• [WRITTEN PROBLEM]: Copy the material below word for word, leaving out the pictures.

• [RECORDS TO USE]:
********************
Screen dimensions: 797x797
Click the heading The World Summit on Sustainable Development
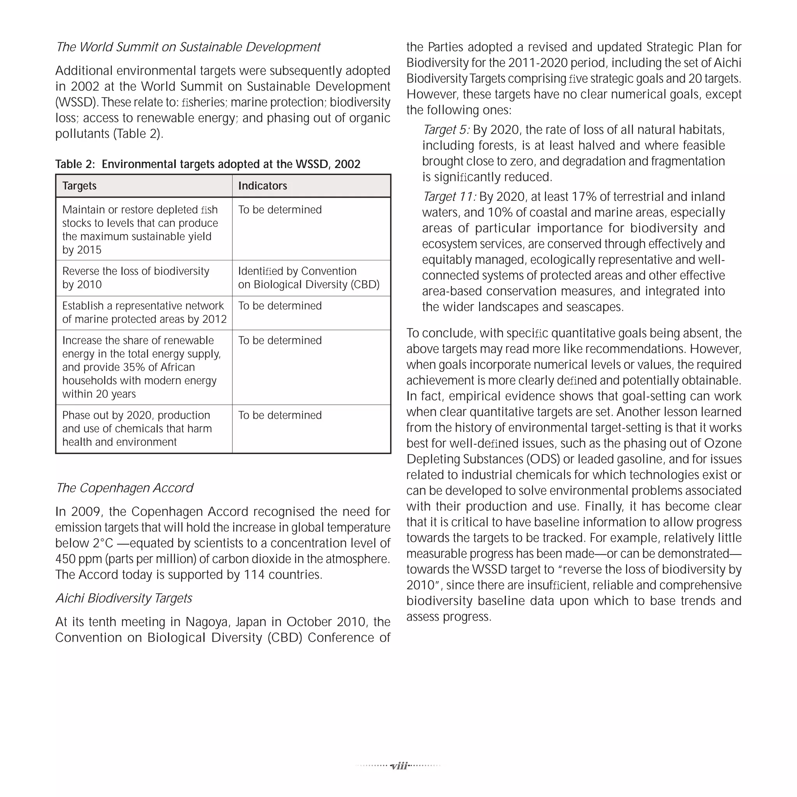[188, 47]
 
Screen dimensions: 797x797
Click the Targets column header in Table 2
[79, 186]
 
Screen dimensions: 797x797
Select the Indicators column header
[262, 186]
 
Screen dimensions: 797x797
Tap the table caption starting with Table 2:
[207, 164]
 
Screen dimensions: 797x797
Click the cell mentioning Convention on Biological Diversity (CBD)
[309, 277]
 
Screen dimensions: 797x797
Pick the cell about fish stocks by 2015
[140, 229]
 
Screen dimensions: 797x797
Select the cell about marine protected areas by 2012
[144, 312]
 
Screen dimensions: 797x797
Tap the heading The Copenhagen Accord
[124, 488]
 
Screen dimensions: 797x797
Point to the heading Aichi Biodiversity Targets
[124, 598]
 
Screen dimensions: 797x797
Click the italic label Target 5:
[446, 130]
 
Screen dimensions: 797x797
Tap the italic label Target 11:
[449, 197]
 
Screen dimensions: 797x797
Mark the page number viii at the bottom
[399, 766]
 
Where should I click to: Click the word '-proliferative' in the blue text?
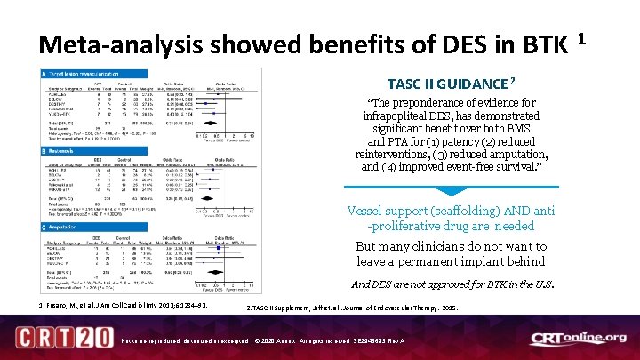click(x=390, y=226)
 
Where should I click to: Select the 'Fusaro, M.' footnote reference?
click(x=62, y=308)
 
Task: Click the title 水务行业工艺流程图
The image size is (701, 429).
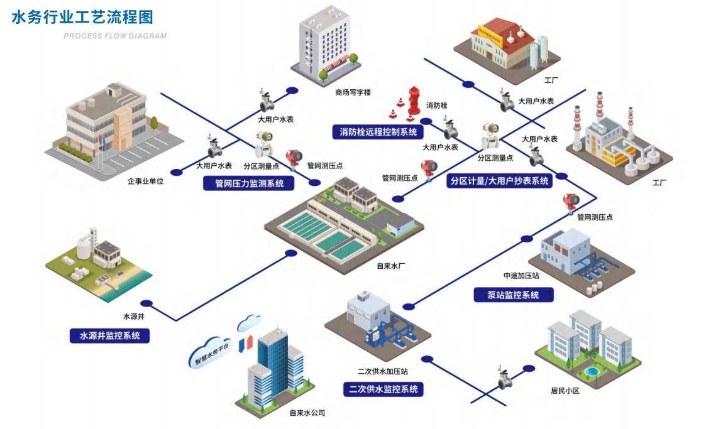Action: click(82, 17)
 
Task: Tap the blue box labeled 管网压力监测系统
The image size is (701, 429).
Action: click(250, 184)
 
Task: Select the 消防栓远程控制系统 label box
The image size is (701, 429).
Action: click(378, 132)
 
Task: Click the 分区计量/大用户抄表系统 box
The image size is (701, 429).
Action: click(500, 181)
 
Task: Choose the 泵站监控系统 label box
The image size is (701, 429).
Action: click(513, 295)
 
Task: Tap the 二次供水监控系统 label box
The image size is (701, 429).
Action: click(384, 389)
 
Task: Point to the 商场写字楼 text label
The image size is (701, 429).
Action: click(353, 92)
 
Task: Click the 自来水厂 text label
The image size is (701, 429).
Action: click(391, 266)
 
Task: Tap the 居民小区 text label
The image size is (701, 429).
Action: click(564, 390)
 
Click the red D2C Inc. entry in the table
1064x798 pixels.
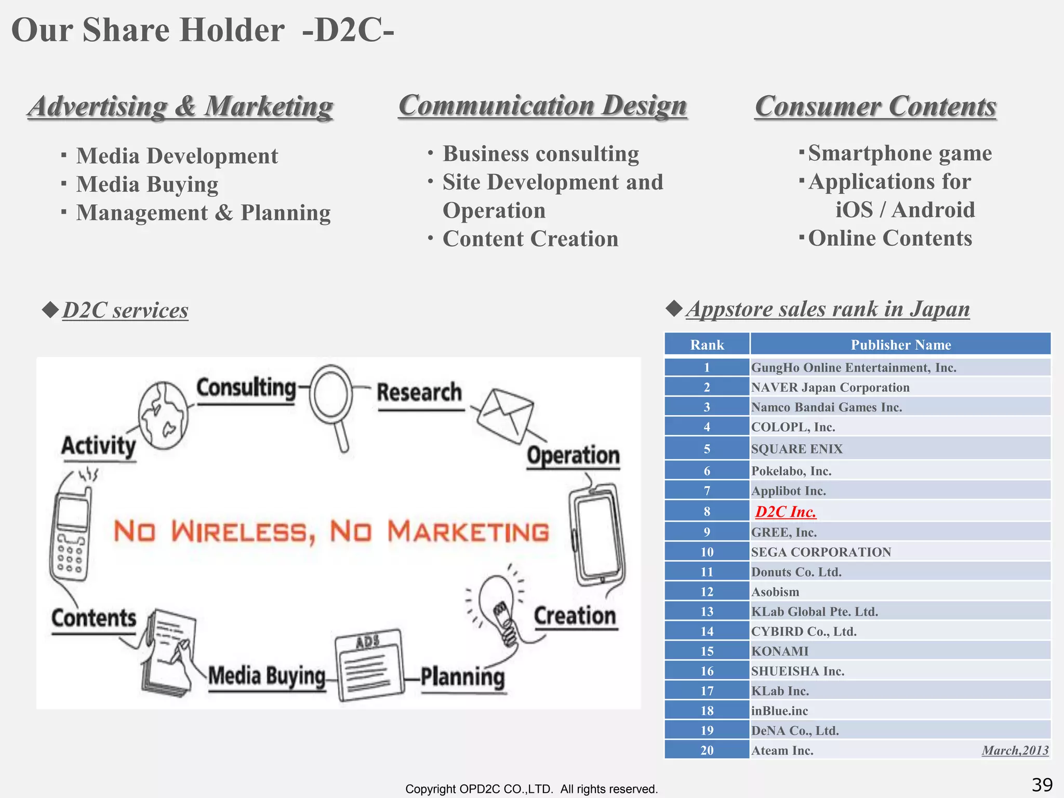(786, 512)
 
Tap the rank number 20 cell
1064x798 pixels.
(707, 750)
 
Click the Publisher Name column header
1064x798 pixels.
(900, 345)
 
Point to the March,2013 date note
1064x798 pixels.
(1015, 750)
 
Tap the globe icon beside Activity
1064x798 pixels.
(163, 416)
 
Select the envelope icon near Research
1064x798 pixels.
(505, 415)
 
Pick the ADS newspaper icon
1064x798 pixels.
(369, 666)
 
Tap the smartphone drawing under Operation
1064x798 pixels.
(597, 535)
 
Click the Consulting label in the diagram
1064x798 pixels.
(246, 388)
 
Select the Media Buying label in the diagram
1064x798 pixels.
(267, 676)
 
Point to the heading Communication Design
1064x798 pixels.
(542, 106)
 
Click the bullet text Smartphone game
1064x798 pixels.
(900, 153)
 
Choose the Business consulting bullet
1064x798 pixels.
(540, 154)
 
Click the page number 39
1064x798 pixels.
(1042, 784)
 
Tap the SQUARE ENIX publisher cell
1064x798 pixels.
(797, 449)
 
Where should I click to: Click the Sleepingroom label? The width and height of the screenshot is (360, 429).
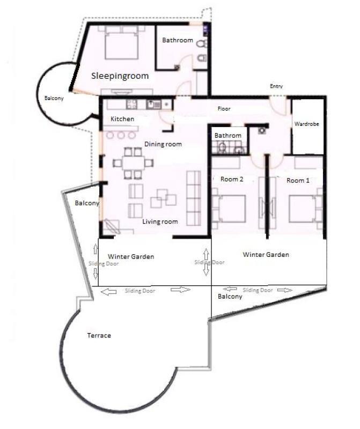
********************
• [OUTPUT FOR THIS EXERCISE]:
Screen dimensions: 797x797
Click the heading The World Summit on Sustainable Development
[188, 47]
 
Screen dimensions: 797x797
Click the Targets column header in Table 2
[79, 186]
 
Screen dimensions: 797x797
Select the Indicators column header
[262, 186]
 
Screen dimensions: 797x797
Tap the table caption starting with Table 2:
[207, 164]
 
Screen dimensions: 797x797
Click the cell mentioning Convention on Biological Diversity (CBD)
[309, 277]
 
Screen dimensions: 797x797
Pick the cell about fish stocks by 2015
[140, 229]
 
Screen dimensions: 797x797
Select the cell about marine protected areas by 2012
[144, 312]
 
Screen dimensions: 797x797
Tap the heading The Copenhagen Accord
[124, 488]
 
Screen dimensions: 797x797
Point to the heading Aichi Biodiversity Targets
[124, 598]
 
Screen dimensions: 797x797
Click the italic label Target 5:
[446, 130]
 
Screen dimensions: 797x797
Tap the italic label Target 11:
[449, 197]
 
Screen dimensions: 797x797
Mark the page number viii at the bottom
[399, 766]
 
Where should I click to: Click the word '-proliferative' in the blue text?
click(x=390, y=226)
 
Where should I click to: Select the 'Fusaro, M.' footnote reference?
click(x=62, y=308)
 
Task: Click the title 水务行业工艺流程图
The image size is (701, 429).
Action: click(82, 17)
 
Task: Tap the blue box labeled 管网压力监测系统
The image size is (701, 429).
Action: click(250, 184)
 
Task: Select the 消防栓远程控制系统 label box
The image size is (701, 429).
Action: click(378, 132)
 
Task: Click the 分区计量/大用户抄表系统 box
The image size is (701, 429).
Action: click(500, 181)
 
Task: Choose the 泵站监控系统 label box
The image size is (701, 429).
Action: click(513, 295)
 
Task: Tap the 二次供水监控系统 label box
The image size is (701, 429).
Action: click(384, 389)
 
Task: Point to the 商场写字楼 text label
The image size is (701, 429).
Action: click(353, 92)
 
Task: Click the 自来水厂 text label
The image size is (701, 429).
Action: click(391, 266)
 
Task: Tap the 居民小区 text label
The image size is (701, 429).
Action: click(564, 390)
 
Click the red D2C Inc. entry in the table
1064x798 pixels.
(786, 512)
 
Tap the rank number 20 cell
1064x798 pixels.
(707, 750)
 
Click the Publisher Name column header
1064x798 pixels.
(900, 345)
 
Point to the March,2013 date note
1064x798 pixels.
(1015, 750)
 
Tap the globe icon beside Activity
1064x798 pixels.
(163, 416)
 
Select the envelope icon near Research
1064x798 pixels.
(505, 415)
 
Pick the ADS newspaper icon
1064x798 pixels.
(369, 666)
 
Tap the smartphone drawing under Operation
1064x798 pixels.
(597, 535)
 
Click the Consulting label in the diagram
1064x798 pixels.
(246, 388)
 
Select the Media Buying label in the diagram
1064x798 pixels.
(267, 676)
 
Point to the heading Communication Design
1064x798 pixels.
(542, 106)
 
Click the bullet text Smartphone game
1064x798 pixels.
(900, 153)
 
Choose the Business consulting bullet
1064x798 pixels.
(540, 154)
 
Click the page number 39
1064x798 pixels.
(1042, 784)
 
Tap the SQUARE ENIX publisher cell
1064x798 pixels.
(797, 449)
 
Where should I click to: Click the Sleepingroom label? The width and height of the screenshot is (360, 429).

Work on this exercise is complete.